The state Legislature should condition sending out this latest round of money in the American Rescue Plan on whether schools have returned to in-person learning.
That seems a fair exchange.
Given face-to-face learning is what President Joe Biden and Gov. Gretchen Whitmer say they want, the promise of additional funding should serve as an incentive to get the districts (and teachers unions) who’ve resisted bringing children back to the classroom on board. It’s a strategy state lawmakers recently tied to a small portion COVID funds, and it seems to be working.
Michigan stands to receive $3.7 billion in K-12 funding in the latest COVID bill. Added to the money from the first two bills, the take for state schools is about $6 billion, far more than they lost in revenue during the pandemic.
In fact, that’s about a third of what the state spends on education each year, says Craig Thiel with the Citizens Research Council of Michigan. Schools must spend all the funds by 2025. Thiel calls this the “single largest investment” in state K-12 funding ever.
Yet not all districts benefit equally. Far from it.
As it did with the other massive COVID bills, Congress chose to use Title I as the formula to distribute the federal dollars.
Since Title I is used to boost districts with high percentages of children from low-income families, it’s urban districts that are seeing the largest influxes of cash.
For instance, the Detroit Public Schools Community District will be receiving about $24,000 per child – or $1.2 billion – from the three bailout bills. Flint public schools will get more than $40,000 per kid.
Yet these districts have delayed getting students back to the classroom. DPSCD started opening schools to students earlier this month, but teachers have not been on board.
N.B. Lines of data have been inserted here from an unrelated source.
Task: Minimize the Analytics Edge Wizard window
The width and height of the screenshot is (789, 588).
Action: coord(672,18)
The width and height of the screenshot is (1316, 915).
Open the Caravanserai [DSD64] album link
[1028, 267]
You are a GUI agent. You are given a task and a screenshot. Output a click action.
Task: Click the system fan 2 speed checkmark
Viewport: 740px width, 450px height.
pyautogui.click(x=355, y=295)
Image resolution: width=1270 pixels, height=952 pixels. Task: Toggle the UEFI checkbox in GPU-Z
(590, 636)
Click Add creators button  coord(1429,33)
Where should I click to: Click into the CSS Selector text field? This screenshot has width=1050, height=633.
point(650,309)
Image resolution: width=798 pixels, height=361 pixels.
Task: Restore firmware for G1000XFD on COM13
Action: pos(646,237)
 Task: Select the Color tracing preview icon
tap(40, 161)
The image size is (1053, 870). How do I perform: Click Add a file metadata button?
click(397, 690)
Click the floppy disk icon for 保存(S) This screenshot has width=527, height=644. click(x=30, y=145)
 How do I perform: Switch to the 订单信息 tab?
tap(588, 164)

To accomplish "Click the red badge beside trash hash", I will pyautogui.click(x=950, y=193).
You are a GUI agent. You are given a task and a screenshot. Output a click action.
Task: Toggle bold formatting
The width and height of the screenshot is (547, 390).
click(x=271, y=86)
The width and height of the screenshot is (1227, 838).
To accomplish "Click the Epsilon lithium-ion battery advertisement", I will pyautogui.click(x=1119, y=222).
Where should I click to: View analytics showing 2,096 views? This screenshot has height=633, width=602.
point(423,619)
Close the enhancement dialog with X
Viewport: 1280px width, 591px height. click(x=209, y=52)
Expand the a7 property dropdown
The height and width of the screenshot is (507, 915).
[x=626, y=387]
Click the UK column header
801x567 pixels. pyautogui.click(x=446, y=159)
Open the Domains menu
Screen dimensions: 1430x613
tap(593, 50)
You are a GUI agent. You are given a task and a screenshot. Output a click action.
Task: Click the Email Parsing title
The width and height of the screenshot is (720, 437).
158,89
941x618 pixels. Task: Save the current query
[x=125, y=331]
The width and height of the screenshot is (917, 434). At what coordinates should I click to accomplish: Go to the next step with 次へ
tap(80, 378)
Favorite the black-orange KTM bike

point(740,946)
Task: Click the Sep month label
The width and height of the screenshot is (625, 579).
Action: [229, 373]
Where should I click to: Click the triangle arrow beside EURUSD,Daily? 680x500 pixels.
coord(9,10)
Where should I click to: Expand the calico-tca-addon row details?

This is extremely frustrating to Superintendent Nikolai Vitti, who knows that Detroit kids have suffered by not being in the classroom. Many haven’t engaged at all online and are extremely behind in their learning.
Plymouth-Canton schools, on the other hand, are pretty much back to full-time in-person learning, and the district is only receiving $722 per child.
COVID-19 has impacted all students, regardless of where they live or what school they attend. All schools have had to take cautionary measures as they bring kids back to the classroom.
Thiel has argued for using the smaller percentage of “discretionary” federal funds to make the per-student allotment slightly more equitable.
While they can’t alter the Title I funding mechanism, lawmakers could include targets districts must meet before the funding is sent out. The Legislature earlier this year tried to tie $840 million in federal school aid to a provision that would limit Whitmer’s power to close schools. She vetoed that measure. The governor also vetoed $87 million in federal aid to private schools, whose students have been in-person since the beginning of the school year.
It’s hard to justify sending thousands of extra dollars to districts that refuse to offer in-person learning. The Legislature should use its power to ensure districts are doing what’s right for Michigan students before flooding them with cash.